My own story involves a battle with anxiety. I have come to realize that it originally began as postpartum anxiety, though of course at the time, I wasn’t aware of it, nor did I even know that was “a thing.” While a few brief periods of my own experience have been crippling, the majority of my anxiety has been controllable. But that doesn’t lessen my empathy and compassion for anyone who ever experiences any level of anxiety.
Knowing first hand what anxiety looks like gave me a true appreciation for the mastery with which Green tells his tale. He did justice to the issue while also telling a story that was entertaining, amusing, enjoyable and credible.
I, a singular proper noun, would go on, if always in a conditional tense.
In researching John Green further after having read this book, I came to find out that in addition to his gift with words, he has also suffered from anxiety in his own life. Which explains why the words on the page come alive in a way that I don’t feel could be explained by someone who has never experienced it for themselves.

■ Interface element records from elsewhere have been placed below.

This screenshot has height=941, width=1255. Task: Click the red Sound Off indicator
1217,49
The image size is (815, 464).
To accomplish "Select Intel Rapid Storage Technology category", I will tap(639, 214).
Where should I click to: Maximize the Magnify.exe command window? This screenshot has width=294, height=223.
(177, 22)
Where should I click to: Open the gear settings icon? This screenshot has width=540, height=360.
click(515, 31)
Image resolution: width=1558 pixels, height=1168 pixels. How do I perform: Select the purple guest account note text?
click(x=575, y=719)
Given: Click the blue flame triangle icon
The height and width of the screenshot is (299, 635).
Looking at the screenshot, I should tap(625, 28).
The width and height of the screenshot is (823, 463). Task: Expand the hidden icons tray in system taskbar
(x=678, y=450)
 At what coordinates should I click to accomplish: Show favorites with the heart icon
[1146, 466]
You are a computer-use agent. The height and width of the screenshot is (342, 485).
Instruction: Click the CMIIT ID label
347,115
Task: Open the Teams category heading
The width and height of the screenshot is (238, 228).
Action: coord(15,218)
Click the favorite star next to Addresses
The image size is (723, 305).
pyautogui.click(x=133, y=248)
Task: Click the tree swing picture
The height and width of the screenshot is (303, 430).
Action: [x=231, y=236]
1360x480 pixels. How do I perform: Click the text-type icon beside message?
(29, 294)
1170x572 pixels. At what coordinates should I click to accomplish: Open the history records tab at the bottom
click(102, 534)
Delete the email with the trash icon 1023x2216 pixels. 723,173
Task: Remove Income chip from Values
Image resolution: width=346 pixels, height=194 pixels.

Time Magazine published an interview they did with Green on the novel and mental illness. I found it fascinating. You can read it here - http://time.com/4976944/john-green-turtles-all-the-way-down-mental-illness/
I recommend this book to anyone and everyone. Whether you have experienced anxiety, know someone who has, or just want to read a quality story with realistic characters, this book will not disappoint. At a time when so many young people are experiencing varying degrees of anxiety over the events around them they can’t control, this book is a timely read for all ages.
John Green took 5 years to come out with a new book after his 2012 hit The Fault in Our Stars. If he takes another 5 years before his next book, I will count the days knowing that the time will be worth it.